■ **WHAT YOU SHOULD DO**
Answer these questions from the chapter on IOT, AI and DLT below.
1. Which battle does it use to argue that information precedes physical action?
2. The IOT revolution borrows its inexpensive connected computers and sensors from which revolution?
3. In the current paradigm, what is IOT data often generated into before it is sent to a centralized server or cloud instance?
=== EXTRACT PROVIDED ===
Dutchman Embarking onto a Yacht | Ludolf Backhuysen (1670)

2.5: IOT -> AI -> DLT

Data permeates our discussion of the future so much it has become almost passe. Ask any business leader, technologist, academic, or bureaucrat and they will universally herald the arrival of our “Big Data” future. Surely with enough data we can solve all of our societal ills, or at least make ALOT of money at the expense of unwitting data providers.

Throughout human history “data” (aka information) has been the REAL commodity, not gold, not wheat, not standing armies. What good did having the superior aircraft carriers and pilots do for the Japanese at the battle of Midway when the American code breakers knew they were coming? Information precedes physical action. Whoever has information asymmetry wields asymmetric power over others.

To be useful in the world, data needs to be generated from an accurate source (IOT) -> processed efficiently (AI) -> then stored securely (DLT). This chapter presents a way to think about all three datacentric mega trends under one roof.

  • Starting with IOT (Internet of Things) we have a large umbrella of data gathering technologies. The IOT revolution is enabled by increasingly inexpensive internet connected computers and sensors borrowed from the smartphone revolution.

  • Having vast amounts of IOT generated data means nothing if it cannot be effectively analyzed. We use the term “AI” but in reality Artificial Intelligence and Machine Learning are both variations on the same theme of using statistics to make inferences. AI simply looks for statistical patterns in data by searching fitness landscapes is ways humans would never have the resources or patience to try. This “fitness landscape searching at scale” skill is immensely powerful as it uses iterative computing power to synthesize vast amounts of information until some meaning (aka Correlation, aka Fitness function, aka Goal) is found.

  • This leads to where we should store this vast amount of IOT derived and AI analyzed data.. distributed ledgers! Not only do we need a trusted commons to keep our data out of the hands of centralized monopolies, but we also need the structure DLT inherently provides. The only way hash linked distributed databases can work is to use a shared set of standards. For AI to be truly effective, having a clear digital paper trail with timestamp, sending account/receiving account, etc. information baked into the data itself is crucial.

The IOT Problem + DLT Solution

At the beginning of our data journey from raw information to accurately processed and stored result, many issues can effect the validity and integrity of raw machine generated data. If we look at our current paradigm, IOT data is often generated into unencrypted log files stored locally on the device, then sent to a single centralized SQL server or cloud instance. At minimum, IOT data should be hashed with a compressed hash root store on a distributed ledger. Without taking this step, the integrity of the data gathered is only as good as the 3rd party trusted to keep a record of what was generated.
=== INFORMATION PROVIDED ===
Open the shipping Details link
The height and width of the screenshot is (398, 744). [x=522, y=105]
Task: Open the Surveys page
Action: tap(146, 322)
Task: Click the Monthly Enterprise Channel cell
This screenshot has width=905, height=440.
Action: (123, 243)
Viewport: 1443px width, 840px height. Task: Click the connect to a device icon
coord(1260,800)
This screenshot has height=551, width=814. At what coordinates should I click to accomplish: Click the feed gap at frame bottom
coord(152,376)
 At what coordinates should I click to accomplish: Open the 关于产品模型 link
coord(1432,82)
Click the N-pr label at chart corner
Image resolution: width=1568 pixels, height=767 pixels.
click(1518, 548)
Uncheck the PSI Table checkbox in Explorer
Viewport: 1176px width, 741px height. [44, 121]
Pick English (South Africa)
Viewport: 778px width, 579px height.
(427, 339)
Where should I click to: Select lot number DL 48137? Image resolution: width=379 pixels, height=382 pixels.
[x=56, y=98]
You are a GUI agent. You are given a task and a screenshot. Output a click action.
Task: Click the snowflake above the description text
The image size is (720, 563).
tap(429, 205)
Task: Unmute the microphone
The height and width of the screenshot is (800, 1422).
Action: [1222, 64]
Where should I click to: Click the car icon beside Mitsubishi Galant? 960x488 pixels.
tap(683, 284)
===
■ **SOLUTION FOR THIS TASK**
1. The battle of Midway.
2. The smartphone revolution.
3. Unencrypted log files stored locally on the device.